Does political correctness create more cohesive workplaces? 

Timothy Zahara, Lawyer, KPMG Law
Timothy Zahara, Lawyer, KPMG Law

Uttering the phrase “political correctness” in the workplace is not a good way to make friends. Few people are interested in being lectured by the “PC police”, and it is difficult to avoid the perception that you are trying to inhibit the larrikin spirit that forms an important part of the Australian culture. Despite this, there is a case to be made for political correctness in the workforce, but only if it can be effectively harnessed as a tool to facilitate workplace harmony as opposed to seeking to allocate blame.

I still remember my first week as a new graduate working in a conservative organisation. I overheard a loud conversation outside my office in which a derogatory term was casually and repeatedly used to refer to gay men. Nobody involved in the conversation reacted at all, and I seriously questioned whether this was a workplace that welcomed diversity.

I did nothing about it at the time however, afraid of coming across as overly sensitive. Had I been able to speak up, confident that my concerns would be taken seriously, I would have learned much more quickly that this particular incident was an aberration in an otherwise very accepting workplace.

There is no question that encouraging diversity in the workplace is a worthy goal. What is often doubted, however, is whether encouraging a culture of political correctness can bring organisations closer to achieving this. After all, it is not difficult to think of instances where political correctness can be an unwelcome constraint in the workplace: a male manager of a team with only one female may be reticent to address performance issues with the female employee for fear of appearing to be sexist. Conversely, the female employee in that situation may be reticent to address issues relating to her position for fear of appearing as though she is unable to ‘fit in’ with the group.

The question then becomes, are the constraints imposed by political correctness worthwhile, or does political correctness stifle self-expression and creativity, leading to worse outcomes in the workplace?

A 2014 study led by an academic from Cornell University sought to answer the question of whether political correctness reduces creativity in group brainstorming sessions. The study found that creativity in mixed-sex groups was actually enhanced by imposing a norm amongst group participants to be politically correct.

The issues discussed above will not disappear overnight however. Ideally, employers would be able to capitalise on a ‘Golden Zone’ of political correctness.  Employees from diverse backgrounds should be empowered to work together cohesively, whilst avoiding an environment where employees are unable to feel comfortable expressing themselves naturally, or feel as though they must walk on eggshells to avoid causing offence.

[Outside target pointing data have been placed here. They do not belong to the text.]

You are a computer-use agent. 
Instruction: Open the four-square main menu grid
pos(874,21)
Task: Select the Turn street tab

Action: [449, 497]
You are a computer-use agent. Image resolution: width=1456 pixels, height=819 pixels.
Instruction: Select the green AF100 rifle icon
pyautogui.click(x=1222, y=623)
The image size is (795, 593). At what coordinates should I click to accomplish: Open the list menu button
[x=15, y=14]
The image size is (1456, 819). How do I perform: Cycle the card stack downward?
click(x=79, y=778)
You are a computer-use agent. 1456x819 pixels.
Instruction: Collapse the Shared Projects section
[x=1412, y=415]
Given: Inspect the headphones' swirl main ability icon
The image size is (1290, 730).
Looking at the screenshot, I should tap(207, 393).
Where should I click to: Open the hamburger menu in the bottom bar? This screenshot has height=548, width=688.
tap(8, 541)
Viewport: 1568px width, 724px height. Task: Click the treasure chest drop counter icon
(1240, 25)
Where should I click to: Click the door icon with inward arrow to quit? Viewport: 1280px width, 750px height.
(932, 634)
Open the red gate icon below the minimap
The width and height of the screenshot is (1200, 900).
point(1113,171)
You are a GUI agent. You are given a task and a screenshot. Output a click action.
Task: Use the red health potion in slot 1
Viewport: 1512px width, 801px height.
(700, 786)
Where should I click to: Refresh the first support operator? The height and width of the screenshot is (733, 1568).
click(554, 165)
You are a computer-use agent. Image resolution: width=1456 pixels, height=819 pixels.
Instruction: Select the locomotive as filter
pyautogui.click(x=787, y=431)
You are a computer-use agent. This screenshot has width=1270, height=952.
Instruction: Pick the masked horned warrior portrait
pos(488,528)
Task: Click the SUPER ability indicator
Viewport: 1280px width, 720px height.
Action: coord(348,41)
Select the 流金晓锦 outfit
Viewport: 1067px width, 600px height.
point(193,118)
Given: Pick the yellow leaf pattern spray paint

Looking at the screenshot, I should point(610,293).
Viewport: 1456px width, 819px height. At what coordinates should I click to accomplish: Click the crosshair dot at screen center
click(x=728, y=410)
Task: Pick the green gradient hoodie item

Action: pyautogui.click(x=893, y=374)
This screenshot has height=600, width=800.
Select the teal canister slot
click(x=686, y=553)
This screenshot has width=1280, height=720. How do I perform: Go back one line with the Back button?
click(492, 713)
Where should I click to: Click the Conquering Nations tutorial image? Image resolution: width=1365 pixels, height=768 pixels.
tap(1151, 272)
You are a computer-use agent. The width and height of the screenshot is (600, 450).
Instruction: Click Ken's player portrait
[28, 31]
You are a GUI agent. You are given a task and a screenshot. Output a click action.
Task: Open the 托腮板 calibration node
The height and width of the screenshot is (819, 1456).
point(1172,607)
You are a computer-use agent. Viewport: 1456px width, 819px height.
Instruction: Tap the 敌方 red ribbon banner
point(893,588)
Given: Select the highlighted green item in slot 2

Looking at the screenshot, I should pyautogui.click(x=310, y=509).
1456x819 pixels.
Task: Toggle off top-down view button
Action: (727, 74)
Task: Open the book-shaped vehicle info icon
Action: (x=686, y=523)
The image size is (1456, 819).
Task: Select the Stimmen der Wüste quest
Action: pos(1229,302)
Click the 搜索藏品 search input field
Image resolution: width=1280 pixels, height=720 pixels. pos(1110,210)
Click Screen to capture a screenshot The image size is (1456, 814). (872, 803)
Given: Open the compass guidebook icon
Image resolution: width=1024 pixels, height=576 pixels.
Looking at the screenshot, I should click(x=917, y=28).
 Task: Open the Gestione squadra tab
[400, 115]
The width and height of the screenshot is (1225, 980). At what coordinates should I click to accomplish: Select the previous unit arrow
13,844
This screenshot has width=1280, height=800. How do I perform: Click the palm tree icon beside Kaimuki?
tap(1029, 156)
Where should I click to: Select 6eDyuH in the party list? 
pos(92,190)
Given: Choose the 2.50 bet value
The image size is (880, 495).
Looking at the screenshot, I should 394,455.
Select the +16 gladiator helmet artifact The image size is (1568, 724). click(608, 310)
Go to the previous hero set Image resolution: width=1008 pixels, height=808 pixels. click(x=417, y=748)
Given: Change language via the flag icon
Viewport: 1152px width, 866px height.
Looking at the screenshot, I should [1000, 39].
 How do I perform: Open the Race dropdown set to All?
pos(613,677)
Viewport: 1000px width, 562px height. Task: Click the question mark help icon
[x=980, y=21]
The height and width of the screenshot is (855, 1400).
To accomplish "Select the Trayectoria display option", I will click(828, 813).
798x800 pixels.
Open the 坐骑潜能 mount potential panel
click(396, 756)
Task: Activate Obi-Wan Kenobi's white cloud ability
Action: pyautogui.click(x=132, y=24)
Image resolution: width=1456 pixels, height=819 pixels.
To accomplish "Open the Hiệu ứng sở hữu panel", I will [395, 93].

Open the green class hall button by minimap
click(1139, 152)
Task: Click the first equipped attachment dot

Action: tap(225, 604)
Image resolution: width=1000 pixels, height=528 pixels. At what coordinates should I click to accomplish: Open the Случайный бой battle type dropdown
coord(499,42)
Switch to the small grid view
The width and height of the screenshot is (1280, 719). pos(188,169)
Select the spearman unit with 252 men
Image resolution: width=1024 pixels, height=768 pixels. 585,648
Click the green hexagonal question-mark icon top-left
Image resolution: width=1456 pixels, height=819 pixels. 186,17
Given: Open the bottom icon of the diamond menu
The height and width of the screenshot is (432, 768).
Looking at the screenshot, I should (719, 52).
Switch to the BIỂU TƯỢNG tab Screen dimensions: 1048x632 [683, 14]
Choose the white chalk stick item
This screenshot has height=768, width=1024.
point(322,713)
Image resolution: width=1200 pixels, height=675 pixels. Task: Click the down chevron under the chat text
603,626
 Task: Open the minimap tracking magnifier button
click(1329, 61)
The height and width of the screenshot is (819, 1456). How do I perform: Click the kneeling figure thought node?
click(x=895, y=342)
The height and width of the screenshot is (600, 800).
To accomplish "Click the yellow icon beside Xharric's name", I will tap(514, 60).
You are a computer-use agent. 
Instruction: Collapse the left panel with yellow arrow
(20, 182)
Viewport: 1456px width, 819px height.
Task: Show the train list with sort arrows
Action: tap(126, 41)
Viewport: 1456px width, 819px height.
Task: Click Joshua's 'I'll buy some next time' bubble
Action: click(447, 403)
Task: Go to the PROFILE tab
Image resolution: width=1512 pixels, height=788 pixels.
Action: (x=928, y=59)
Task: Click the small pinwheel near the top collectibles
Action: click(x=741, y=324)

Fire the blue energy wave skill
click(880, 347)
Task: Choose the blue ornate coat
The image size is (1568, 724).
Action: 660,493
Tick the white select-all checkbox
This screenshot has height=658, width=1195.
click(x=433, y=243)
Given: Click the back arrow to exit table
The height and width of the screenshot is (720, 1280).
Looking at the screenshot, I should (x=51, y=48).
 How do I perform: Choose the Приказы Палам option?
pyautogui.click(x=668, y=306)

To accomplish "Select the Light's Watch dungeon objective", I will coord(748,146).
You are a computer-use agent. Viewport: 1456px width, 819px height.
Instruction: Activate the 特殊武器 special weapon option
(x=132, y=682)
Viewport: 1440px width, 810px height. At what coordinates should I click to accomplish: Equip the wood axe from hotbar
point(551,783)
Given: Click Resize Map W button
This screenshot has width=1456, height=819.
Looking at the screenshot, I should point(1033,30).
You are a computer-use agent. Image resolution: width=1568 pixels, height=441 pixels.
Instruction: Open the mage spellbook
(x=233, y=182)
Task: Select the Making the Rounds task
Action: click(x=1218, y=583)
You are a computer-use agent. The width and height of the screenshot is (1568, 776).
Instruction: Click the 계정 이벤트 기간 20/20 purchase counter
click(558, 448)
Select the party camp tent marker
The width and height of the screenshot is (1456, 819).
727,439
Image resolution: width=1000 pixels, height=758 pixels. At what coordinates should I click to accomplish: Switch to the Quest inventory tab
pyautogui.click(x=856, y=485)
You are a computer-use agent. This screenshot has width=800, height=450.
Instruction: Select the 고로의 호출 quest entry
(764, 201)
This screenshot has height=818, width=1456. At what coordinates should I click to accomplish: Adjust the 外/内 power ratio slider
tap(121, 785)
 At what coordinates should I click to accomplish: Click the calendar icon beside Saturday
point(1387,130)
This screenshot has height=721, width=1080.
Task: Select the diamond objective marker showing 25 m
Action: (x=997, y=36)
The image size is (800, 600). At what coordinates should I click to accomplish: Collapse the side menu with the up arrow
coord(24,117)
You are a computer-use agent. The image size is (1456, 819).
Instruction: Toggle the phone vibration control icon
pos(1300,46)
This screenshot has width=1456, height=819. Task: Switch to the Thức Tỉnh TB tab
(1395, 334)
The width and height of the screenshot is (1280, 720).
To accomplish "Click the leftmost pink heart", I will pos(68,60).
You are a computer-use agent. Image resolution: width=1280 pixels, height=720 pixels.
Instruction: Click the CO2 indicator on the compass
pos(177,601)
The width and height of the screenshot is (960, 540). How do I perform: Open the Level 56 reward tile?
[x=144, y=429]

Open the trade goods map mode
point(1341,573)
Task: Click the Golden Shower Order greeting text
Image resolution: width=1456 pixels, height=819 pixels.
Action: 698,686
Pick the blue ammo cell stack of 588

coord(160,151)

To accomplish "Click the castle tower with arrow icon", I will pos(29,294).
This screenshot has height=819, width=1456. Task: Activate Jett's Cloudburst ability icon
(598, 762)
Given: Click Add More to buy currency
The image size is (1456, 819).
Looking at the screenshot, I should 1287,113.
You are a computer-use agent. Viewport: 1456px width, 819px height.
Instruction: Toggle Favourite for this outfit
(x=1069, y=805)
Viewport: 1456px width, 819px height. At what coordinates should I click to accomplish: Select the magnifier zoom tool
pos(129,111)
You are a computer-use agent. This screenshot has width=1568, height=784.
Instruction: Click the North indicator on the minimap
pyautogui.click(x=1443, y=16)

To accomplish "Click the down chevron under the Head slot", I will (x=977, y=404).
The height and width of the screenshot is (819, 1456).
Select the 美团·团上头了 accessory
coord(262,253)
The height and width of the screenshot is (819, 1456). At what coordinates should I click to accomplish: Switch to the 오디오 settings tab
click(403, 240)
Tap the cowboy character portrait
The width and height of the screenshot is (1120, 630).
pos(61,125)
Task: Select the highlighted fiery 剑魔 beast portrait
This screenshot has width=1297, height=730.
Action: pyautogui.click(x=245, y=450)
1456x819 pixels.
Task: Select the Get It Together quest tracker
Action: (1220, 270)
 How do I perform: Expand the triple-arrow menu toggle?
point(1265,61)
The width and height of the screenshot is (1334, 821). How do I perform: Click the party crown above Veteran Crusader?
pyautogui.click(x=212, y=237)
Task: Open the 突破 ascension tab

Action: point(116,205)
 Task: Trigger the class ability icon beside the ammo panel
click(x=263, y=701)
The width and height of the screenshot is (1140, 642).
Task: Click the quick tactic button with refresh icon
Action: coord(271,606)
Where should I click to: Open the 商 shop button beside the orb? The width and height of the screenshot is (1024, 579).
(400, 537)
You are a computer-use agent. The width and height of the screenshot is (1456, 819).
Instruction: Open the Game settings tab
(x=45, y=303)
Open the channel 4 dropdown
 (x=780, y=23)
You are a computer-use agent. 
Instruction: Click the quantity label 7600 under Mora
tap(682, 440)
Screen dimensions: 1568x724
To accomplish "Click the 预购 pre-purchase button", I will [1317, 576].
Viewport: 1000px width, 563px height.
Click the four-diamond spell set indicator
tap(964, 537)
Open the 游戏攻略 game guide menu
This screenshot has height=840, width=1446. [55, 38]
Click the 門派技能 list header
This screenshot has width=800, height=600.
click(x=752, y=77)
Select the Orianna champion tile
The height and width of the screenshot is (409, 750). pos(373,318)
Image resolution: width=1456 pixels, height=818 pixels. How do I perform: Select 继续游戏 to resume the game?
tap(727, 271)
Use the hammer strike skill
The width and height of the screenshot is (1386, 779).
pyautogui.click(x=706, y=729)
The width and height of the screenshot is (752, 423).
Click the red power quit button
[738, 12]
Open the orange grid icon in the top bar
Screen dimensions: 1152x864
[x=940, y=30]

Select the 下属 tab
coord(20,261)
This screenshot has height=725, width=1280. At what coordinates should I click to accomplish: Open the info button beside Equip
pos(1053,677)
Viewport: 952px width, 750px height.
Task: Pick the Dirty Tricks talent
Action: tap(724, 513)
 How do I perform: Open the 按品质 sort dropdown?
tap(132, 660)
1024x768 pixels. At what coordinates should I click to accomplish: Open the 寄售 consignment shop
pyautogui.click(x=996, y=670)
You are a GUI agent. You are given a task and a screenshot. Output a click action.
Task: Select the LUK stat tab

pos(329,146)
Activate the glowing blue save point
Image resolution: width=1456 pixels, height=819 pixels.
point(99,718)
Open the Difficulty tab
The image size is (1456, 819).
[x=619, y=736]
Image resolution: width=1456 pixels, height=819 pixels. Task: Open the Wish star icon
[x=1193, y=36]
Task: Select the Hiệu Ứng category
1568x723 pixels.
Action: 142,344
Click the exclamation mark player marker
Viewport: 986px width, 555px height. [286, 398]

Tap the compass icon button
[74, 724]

A group of academics out of Harvard University have come up with a framework that may enable employers to achieve this Golden Zone. The framework is fairly simple in theory, and is made up of the following steps (which may have some degree of overlap):

Pause: if you feel like someone has shown prejudice to you, or are worried that someone perceives you as being prejudiced, instead of immediately assigning blame or becoming defensive, stop, identify your feelings and consider your response.

Connect: explore the other person’s perspective by asking questions, and explain your own perspective.

Question yourself: ask yourself if your perception is being distorted by a desire to be proven innocent of bearing prejudice or to be justified in feeling threatened.

Get genuine support: seek support from people who will challenge your position, as opposed to seeking perspectives that will simply reinforce your initial position.

Shift your mindset: ask yourself what you could change to improve workplace relationships.

The above framework is not intended to be a panacea for all interpersonal issues arising out of a diverse workforce. What it seeks to achieve, however, is to shift the thrust of political correctness away from a culture of assigning blame, which provokes a visceral defensiveness in people, towards an ideal of greater understanding.

Of course, implementing this framework is much easier said than done. Education is required at all levels of the workforce in order for these sorts of tools to have any real impact.

Most organisations already conduct some sort of diversity training, even if simply to educate employees at a basic level about their anti-discrimination obligations. But by increasing the sophistication of such training to empower employees with a positive framework, employers will come closer to achieving the “Golden Zone”, enabling employees from diverse backgrounds to effectively and efficiently work together

References:

Robin J. Ely, Debra E. Meyerson and Martin N. Davidson, ‘Rethinking Political Correctness’ (September 2006) Harvard Business Review 1.

Jack Goncalo et al, ‘Creativity from Constraint? How Political Correctness Influences Creativity in Mixed-Sex Work Groups’ (2015) 60 Administrative Science Quarterly 1.